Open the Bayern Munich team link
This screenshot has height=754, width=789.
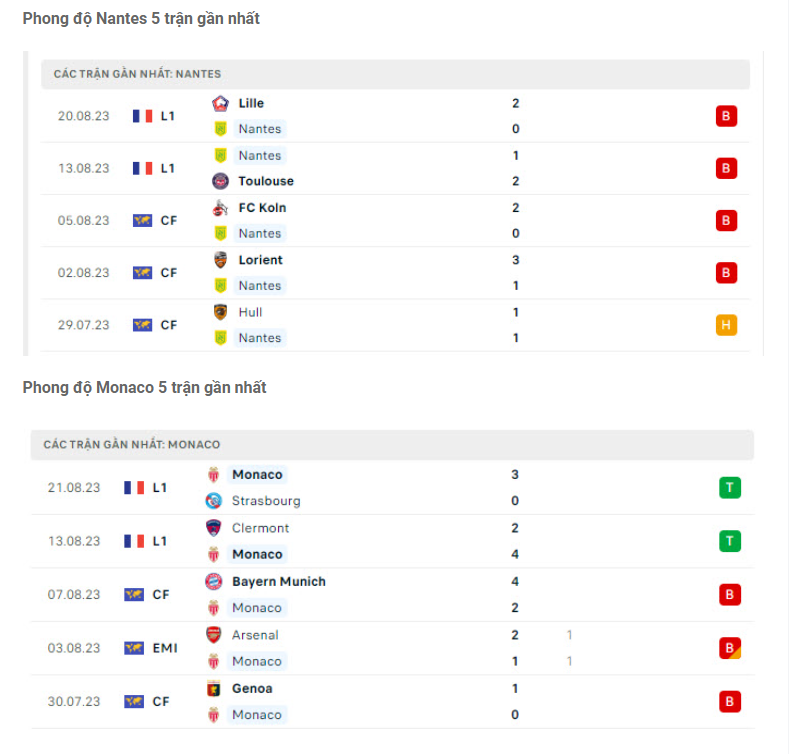pos(278,581)
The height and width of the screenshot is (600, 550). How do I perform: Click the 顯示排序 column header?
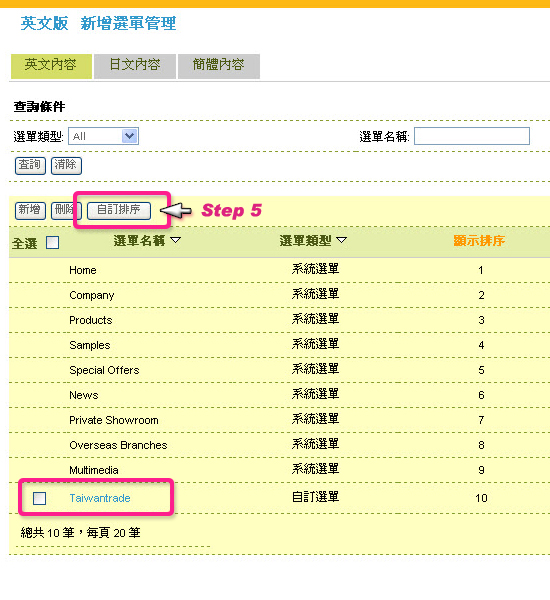[x=479, y=241]
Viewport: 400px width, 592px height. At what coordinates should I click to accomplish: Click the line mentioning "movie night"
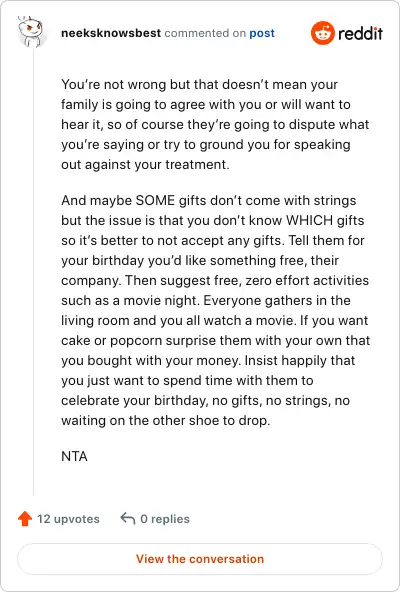[206, 301]
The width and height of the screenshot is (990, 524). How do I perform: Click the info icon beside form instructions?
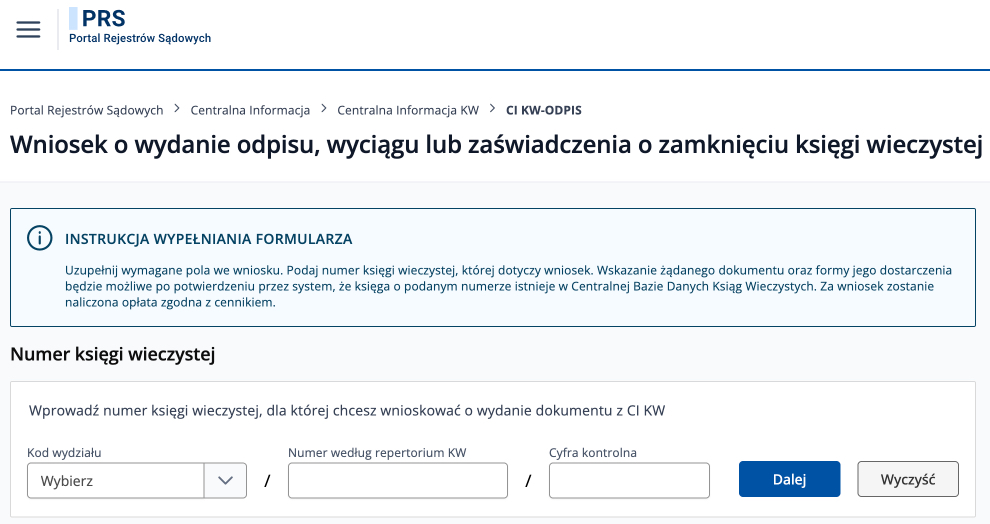(x=40, y=239)
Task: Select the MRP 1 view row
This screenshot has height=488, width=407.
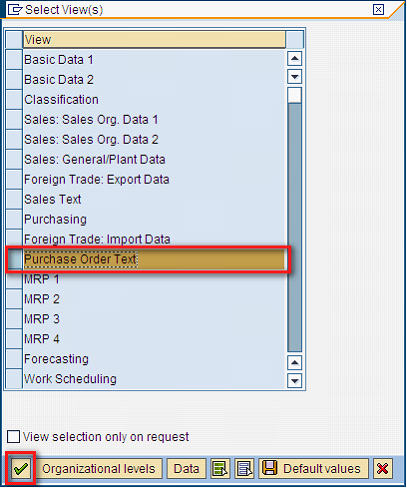Action: tap(155, 279)
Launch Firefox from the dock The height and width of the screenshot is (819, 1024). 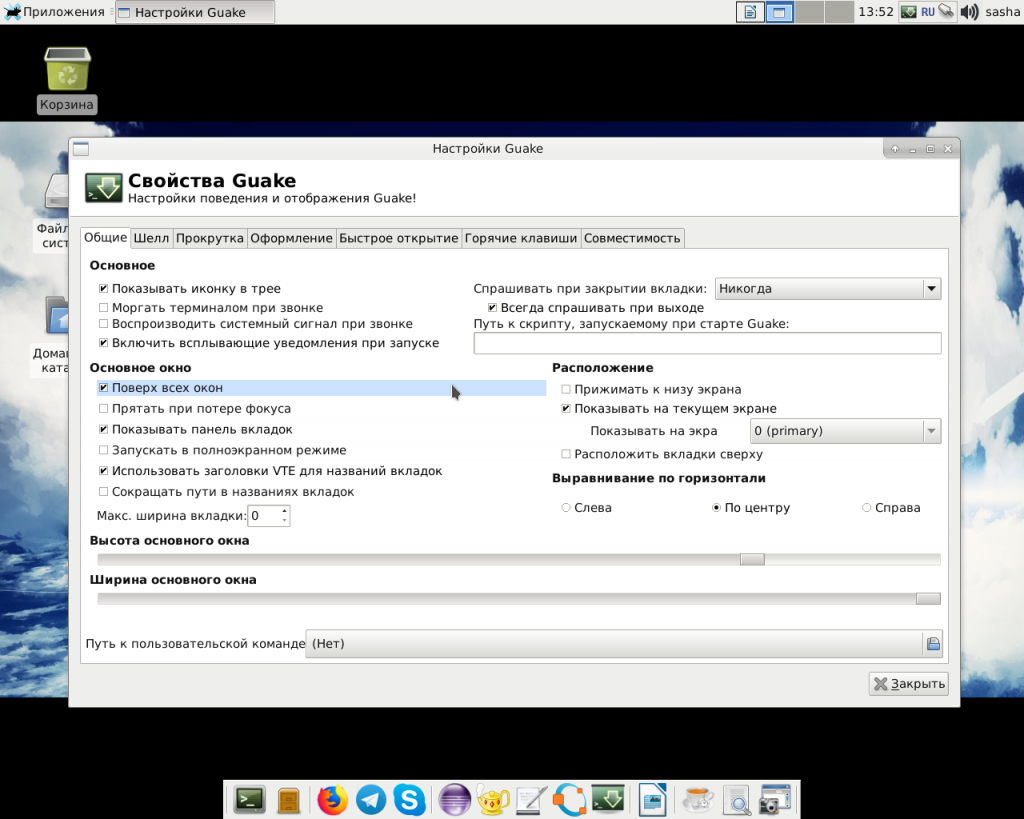tap(332, 799)
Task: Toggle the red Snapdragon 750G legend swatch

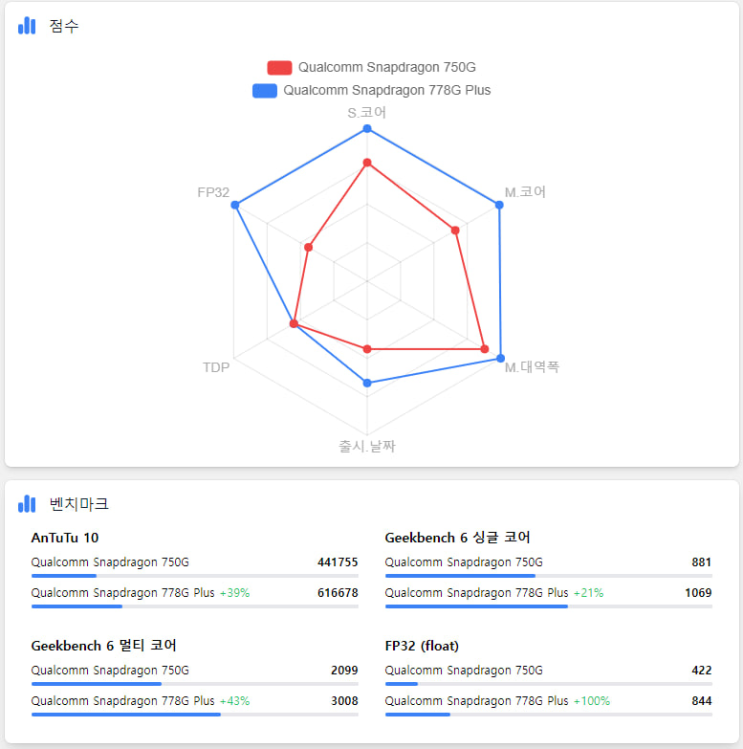Action: [x=279, y=68]
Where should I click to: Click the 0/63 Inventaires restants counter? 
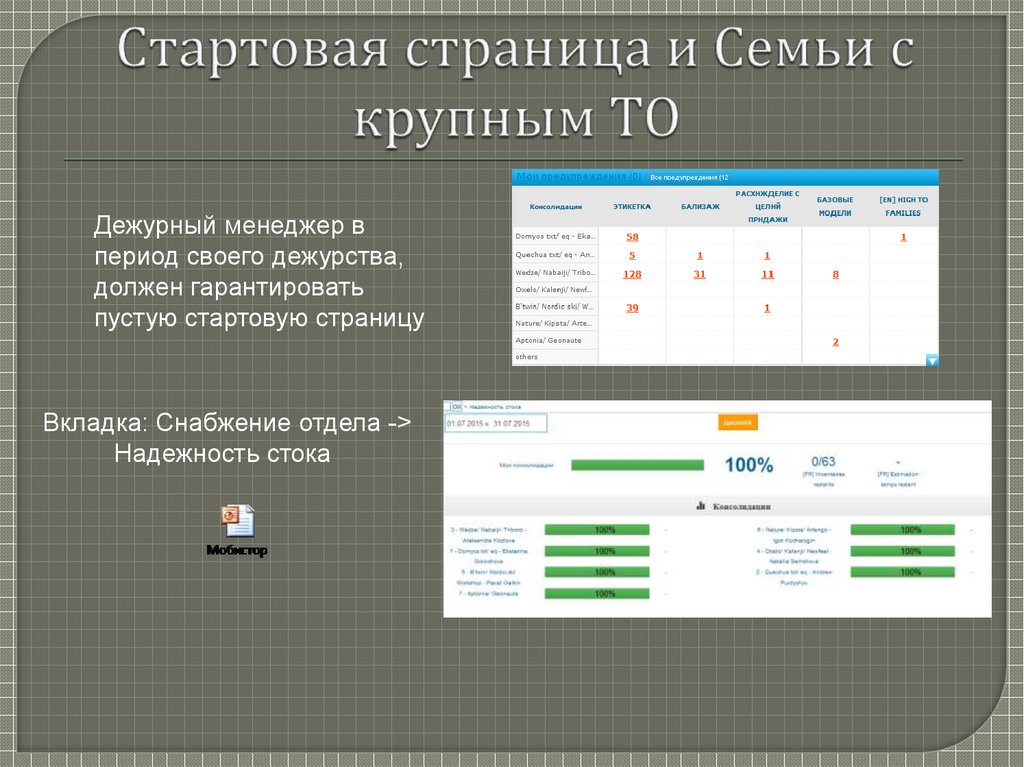pos(821,461)
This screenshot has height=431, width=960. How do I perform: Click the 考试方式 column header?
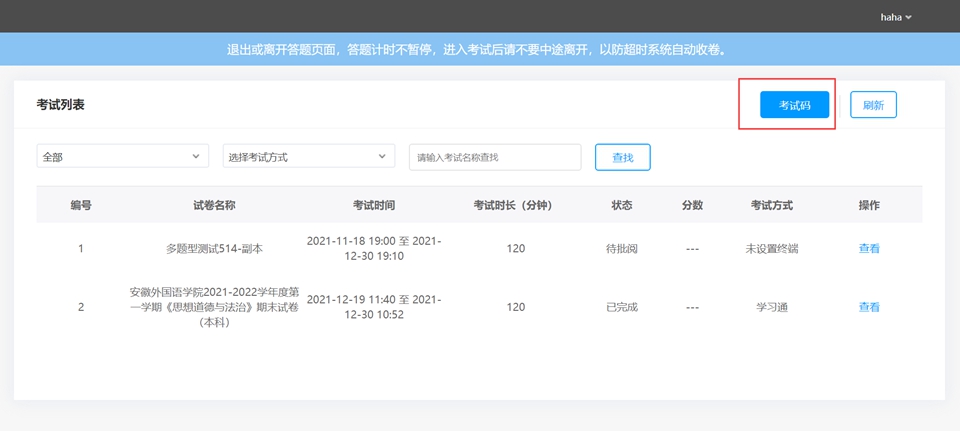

^^^^

> **What is needed**
Copy out exactly the lines from the one with "Task: Toggle the" through the end of the listing, both ends included, omitting any picture.

> **Result**
Task: Toggle the red Snapdragon 750G legend swatch

Action: [x=279, y=68]
Where should I click to: Click the 0/63 Inventaires restants counter? 
pos(821,461)
This screenshot has height=431, width=960. How do I perform: Click the 考试方式 column header?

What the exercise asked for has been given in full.